WORK REQUIRED — Please copy every line from the following entries in which the word "Type" appears.

RECORDED INFORMATION —
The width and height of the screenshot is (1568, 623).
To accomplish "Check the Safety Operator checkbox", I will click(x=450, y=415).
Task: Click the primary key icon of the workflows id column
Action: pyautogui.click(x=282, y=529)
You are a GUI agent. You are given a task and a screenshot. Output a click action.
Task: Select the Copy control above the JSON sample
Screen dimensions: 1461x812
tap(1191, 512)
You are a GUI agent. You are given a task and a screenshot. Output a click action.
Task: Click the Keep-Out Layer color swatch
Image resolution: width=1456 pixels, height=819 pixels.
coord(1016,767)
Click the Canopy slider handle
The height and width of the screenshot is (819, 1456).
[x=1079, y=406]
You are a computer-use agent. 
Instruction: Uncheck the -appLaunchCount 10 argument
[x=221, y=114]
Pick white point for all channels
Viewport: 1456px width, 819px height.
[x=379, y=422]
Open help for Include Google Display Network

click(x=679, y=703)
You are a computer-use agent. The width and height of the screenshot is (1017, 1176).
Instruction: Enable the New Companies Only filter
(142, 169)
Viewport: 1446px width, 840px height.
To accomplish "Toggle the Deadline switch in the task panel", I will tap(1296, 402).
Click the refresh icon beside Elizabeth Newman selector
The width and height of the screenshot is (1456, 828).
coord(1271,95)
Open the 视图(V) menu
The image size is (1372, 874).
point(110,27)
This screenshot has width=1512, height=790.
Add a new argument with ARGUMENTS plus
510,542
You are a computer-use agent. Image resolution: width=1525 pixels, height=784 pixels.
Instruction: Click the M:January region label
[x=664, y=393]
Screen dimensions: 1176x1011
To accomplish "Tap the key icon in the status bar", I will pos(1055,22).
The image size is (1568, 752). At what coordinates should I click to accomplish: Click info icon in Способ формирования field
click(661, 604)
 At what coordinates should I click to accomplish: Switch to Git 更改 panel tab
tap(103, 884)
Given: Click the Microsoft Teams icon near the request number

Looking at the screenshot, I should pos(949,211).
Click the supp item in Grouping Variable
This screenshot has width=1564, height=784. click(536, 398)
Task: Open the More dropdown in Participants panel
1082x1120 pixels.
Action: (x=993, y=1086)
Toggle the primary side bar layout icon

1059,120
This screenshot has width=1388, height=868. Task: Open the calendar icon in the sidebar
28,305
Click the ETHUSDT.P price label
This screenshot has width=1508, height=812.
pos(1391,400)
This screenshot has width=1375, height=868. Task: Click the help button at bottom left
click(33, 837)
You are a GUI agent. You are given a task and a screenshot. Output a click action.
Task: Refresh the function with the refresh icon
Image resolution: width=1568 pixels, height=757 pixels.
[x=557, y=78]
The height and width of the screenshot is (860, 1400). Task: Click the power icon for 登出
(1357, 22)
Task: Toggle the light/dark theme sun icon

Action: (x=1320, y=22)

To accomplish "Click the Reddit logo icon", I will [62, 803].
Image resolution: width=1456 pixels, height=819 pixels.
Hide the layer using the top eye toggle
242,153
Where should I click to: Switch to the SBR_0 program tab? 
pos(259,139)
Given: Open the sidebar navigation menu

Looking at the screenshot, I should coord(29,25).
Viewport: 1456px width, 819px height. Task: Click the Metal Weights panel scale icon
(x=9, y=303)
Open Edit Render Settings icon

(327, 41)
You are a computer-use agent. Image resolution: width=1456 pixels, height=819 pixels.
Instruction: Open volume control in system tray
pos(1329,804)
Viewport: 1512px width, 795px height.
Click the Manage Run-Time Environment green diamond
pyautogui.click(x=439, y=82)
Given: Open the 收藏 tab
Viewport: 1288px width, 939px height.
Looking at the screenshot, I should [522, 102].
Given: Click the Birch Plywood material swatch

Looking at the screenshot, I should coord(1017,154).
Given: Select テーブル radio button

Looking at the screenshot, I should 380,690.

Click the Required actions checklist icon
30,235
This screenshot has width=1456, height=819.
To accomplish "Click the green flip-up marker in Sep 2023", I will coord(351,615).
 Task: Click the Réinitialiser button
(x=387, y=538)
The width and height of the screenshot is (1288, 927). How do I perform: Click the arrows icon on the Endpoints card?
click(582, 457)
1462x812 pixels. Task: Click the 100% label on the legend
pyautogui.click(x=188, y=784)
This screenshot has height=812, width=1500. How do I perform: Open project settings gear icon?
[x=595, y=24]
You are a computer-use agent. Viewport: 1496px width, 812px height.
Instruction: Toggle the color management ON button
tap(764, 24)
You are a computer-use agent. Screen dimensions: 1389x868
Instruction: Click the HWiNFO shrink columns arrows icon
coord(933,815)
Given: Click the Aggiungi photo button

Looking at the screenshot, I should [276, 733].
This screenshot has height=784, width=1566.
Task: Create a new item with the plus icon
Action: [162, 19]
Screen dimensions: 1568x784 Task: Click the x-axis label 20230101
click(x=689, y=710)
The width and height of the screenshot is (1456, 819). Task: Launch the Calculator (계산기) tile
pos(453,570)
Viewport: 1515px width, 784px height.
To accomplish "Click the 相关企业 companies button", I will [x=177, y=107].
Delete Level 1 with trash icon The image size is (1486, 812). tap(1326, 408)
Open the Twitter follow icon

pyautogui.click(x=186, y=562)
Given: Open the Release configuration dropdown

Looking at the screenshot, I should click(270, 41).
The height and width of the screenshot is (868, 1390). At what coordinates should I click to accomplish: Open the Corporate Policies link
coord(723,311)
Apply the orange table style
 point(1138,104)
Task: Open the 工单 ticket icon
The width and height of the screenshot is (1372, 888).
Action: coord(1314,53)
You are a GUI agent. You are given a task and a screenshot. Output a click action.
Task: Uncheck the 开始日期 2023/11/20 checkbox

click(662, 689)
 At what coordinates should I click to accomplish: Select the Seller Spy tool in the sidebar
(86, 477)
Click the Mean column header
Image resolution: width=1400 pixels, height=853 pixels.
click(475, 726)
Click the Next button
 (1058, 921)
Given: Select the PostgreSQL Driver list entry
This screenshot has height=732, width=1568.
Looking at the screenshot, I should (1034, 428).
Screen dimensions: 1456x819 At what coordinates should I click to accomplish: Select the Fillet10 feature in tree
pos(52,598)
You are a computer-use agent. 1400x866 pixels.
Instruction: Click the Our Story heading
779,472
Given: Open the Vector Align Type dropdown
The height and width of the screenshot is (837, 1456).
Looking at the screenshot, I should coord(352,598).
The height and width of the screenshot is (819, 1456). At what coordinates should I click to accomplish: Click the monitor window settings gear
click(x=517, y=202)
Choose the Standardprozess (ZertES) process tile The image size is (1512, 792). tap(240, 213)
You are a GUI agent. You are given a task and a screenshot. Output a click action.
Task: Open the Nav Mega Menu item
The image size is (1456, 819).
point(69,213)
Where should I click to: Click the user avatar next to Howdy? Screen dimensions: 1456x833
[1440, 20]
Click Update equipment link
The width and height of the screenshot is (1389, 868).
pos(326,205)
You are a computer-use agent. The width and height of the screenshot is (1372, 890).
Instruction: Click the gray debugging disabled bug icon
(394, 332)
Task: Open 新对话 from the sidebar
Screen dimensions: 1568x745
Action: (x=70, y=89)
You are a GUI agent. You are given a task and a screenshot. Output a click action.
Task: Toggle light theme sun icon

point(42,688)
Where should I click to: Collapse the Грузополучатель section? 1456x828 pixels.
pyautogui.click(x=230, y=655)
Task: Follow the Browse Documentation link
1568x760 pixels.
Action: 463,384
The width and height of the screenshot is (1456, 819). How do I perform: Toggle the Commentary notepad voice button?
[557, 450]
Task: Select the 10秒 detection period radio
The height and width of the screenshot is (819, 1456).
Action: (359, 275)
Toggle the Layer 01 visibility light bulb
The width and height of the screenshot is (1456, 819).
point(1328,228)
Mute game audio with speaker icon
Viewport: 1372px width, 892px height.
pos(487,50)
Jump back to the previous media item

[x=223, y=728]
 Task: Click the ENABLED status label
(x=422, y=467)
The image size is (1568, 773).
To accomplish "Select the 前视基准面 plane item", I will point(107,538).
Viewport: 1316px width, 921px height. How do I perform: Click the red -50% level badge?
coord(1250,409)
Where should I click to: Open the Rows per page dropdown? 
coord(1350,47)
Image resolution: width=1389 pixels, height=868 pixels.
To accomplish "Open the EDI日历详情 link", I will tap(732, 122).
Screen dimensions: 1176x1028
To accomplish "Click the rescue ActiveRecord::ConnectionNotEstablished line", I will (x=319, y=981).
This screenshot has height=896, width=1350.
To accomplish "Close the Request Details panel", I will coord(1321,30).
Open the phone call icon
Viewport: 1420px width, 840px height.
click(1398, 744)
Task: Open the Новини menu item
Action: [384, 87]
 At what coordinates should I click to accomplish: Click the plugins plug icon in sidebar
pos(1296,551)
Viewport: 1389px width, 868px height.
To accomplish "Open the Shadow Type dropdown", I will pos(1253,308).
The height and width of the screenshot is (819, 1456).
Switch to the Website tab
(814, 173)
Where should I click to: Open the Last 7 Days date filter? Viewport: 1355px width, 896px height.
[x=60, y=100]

EXERCISE RESULT —
Given: Open the Vector Align Type dropdown
To accomplish "Open the Shadow Type dropdown", I will pos(1253,308).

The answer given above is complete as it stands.